If I were to somehow raise this money I would pay off my medical bills first and then go see all my doctors. I would apply for the Embrel Assist program which if I paid my bill I would then qualify for, and would then have a chance at getting my complete proper treatment at a reduced rate. If I am able to see my doctors then I just might be able to qualify for disability which would also help with the cost of my treatment as well help me get into a physical therapy program. The most important thing is that this money would give more time...time to be with my oldest son who just recieved his Eagle Scout award and is determined to be a lawyer. Time to see if my brilliant 11 year old son who has already written/coded his first simple video game will become another Bill Gates...(wouldn't that be cool?) Time to see my beautiful daughter dance again and live on the farm with all her adopted children like she dreams about.

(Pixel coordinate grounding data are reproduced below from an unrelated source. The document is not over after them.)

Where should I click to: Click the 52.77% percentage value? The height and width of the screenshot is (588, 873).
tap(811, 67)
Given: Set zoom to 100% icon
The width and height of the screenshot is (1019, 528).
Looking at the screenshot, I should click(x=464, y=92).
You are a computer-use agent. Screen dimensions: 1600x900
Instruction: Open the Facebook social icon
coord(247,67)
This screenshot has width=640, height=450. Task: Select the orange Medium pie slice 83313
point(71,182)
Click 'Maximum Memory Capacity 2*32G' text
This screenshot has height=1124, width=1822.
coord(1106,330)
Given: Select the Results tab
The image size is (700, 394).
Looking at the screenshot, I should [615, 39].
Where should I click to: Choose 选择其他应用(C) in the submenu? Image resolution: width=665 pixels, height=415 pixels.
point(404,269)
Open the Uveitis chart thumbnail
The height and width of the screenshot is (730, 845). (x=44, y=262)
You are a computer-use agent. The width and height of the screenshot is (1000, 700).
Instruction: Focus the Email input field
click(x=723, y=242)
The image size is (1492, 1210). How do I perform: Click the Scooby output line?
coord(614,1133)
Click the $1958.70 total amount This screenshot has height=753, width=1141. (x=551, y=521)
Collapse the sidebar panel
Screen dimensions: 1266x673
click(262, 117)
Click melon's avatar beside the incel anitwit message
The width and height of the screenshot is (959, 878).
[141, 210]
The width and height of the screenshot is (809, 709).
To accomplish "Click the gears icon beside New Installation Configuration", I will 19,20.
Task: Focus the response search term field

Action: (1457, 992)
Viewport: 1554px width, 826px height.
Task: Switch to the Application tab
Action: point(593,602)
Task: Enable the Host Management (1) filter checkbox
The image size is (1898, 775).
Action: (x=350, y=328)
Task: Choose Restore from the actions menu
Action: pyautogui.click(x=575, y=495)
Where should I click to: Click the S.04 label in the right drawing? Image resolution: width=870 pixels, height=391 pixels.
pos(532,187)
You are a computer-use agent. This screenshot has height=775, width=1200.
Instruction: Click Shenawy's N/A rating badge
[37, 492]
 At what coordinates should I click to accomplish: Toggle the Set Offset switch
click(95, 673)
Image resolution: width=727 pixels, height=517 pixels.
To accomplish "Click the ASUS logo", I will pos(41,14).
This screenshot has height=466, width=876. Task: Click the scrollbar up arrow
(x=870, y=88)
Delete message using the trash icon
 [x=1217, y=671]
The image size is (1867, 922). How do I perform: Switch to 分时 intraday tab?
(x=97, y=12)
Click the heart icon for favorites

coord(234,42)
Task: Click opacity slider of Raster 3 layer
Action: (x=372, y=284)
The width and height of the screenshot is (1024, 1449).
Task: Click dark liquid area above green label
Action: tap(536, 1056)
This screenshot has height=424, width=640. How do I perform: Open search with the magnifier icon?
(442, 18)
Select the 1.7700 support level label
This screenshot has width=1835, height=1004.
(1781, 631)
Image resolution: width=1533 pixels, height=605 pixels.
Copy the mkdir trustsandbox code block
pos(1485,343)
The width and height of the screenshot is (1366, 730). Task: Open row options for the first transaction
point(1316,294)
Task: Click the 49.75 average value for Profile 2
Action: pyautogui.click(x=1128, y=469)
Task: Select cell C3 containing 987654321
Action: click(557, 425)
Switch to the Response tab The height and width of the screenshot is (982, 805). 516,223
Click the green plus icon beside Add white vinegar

And time to be with my best friend and husband, to try and make up for all the worry and stress I've caused him. Time to just be with him and hold hands again and love each other. That's what this would give me...time.









I realize that times are hard for many people. I understand that I am asking for a lot. I am hoping that maybe everyone that ends up reading this will  not only really consider donating, but then send it to a friend and that if everyone chips in a little I just might get close to my goal. One of my favorite quotes is this, "No one can do everything, But everyone can do something."



I'm trying my best to teach my children about the beauty of life, and that it's okay to ask for help, that you don't always have to be the strong one. I slso want them to understand that just because you are poor/going through a rough patch, doesn't mean you are lazy and worthless, despite what some big corporations, doctors, and insurance companies would have you believe. So by helping me you will be helping them as well. I thank you for your time and hope you will consider me and my family as you go on through your day.